TASK TO COMPLETE
Set down, word for word, only the lines from the start of the records through the line bearing "Given: Click info icon next to Google プレビュー"; include no pictures.
Start of Block
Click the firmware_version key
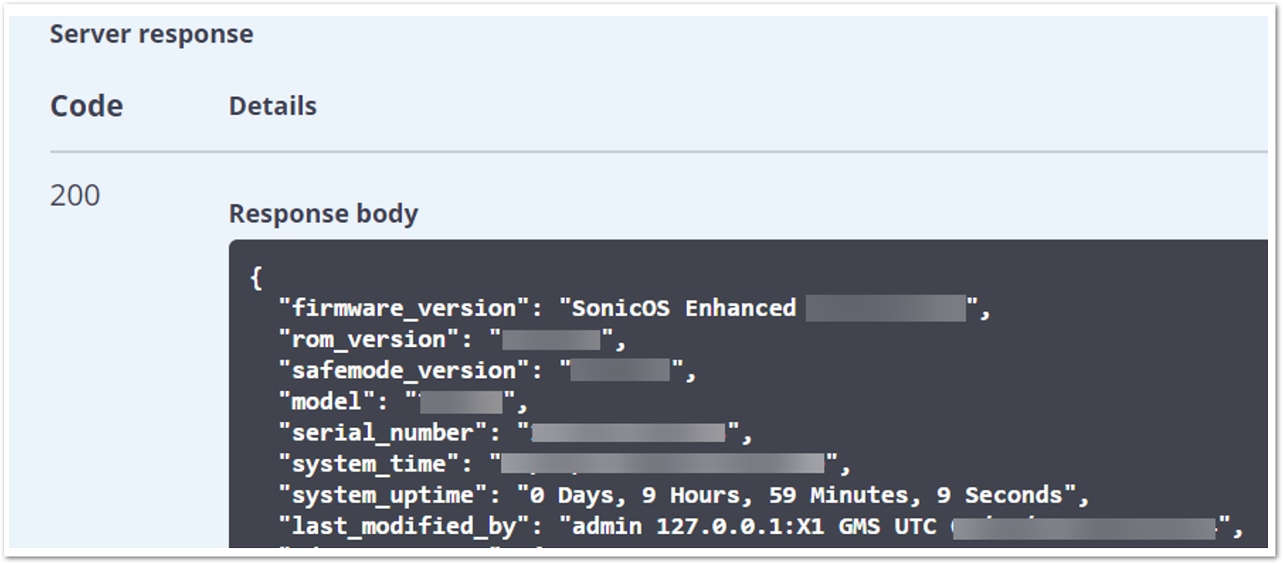1283x564 pixels. (x=404, y=309)
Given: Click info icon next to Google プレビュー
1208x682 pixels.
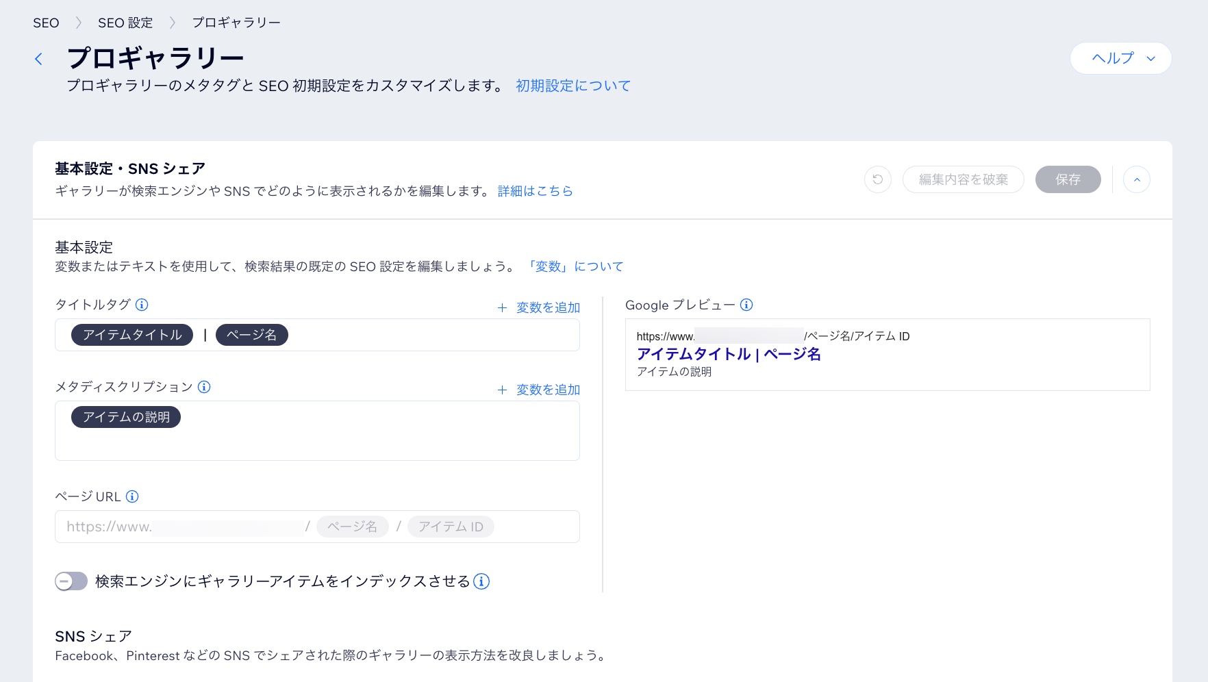Looking at the screenshot, I should (746, 305).
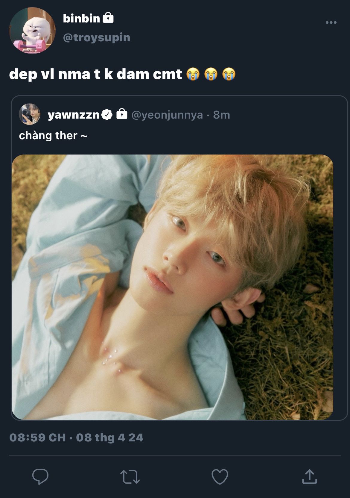Tap the reply speech bubble icon

point(40,476)
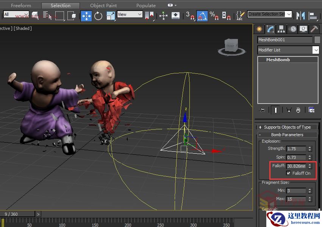Toggle Angle Snap in the toolbar

click(202, 16)
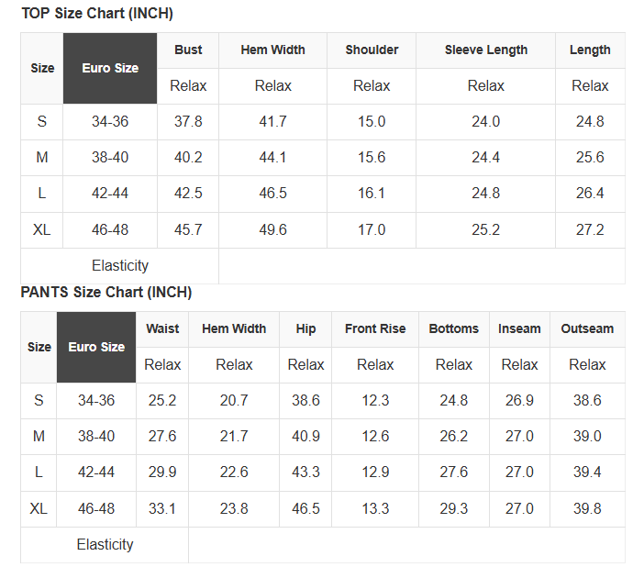644x567 pixels.
Task: Select the Shoulder column header
Action: (372, 50)
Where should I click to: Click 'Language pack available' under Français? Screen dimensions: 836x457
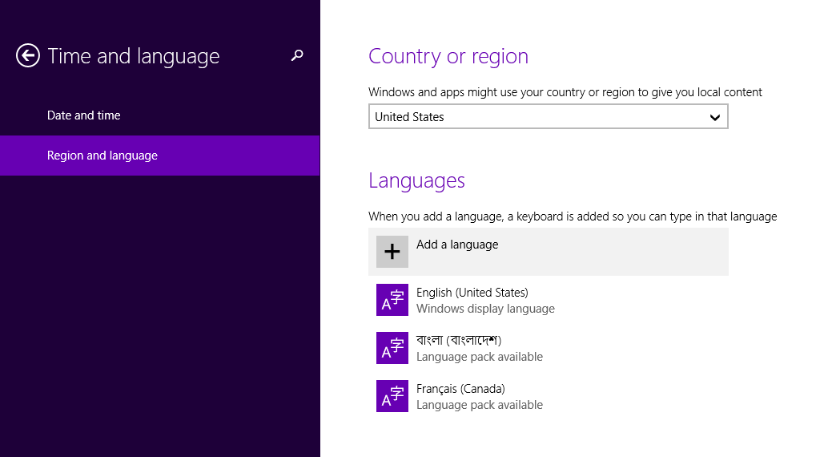coord(479,405)
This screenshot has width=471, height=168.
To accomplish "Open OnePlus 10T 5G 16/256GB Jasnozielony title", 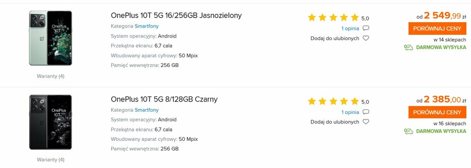I will click(176, 15).
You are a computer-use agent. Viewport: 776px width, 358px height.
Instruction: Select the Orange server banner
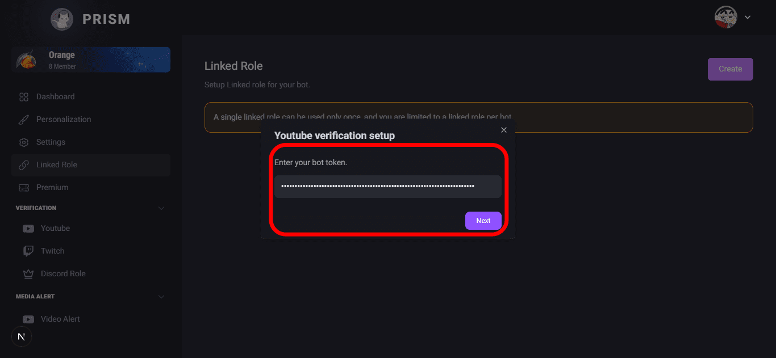pos(91,59)
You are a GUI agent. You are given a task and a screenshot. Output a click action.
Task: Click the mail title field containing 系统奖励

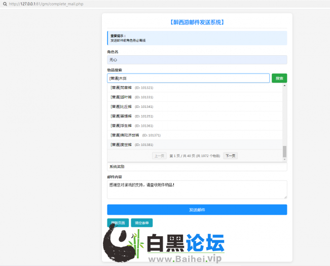[x=197, y=167]
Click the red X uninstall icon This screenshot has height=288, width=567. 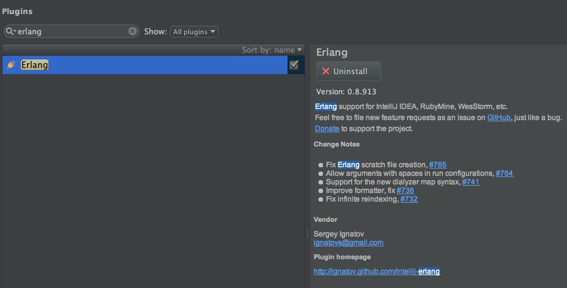coord(325,71)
End of Block
SOLUTION TO THE PROBLEM
Click the firmware_version key
1283x564 pixels. (x=404, y=309)
Given: Click info icon next to Google プレビュー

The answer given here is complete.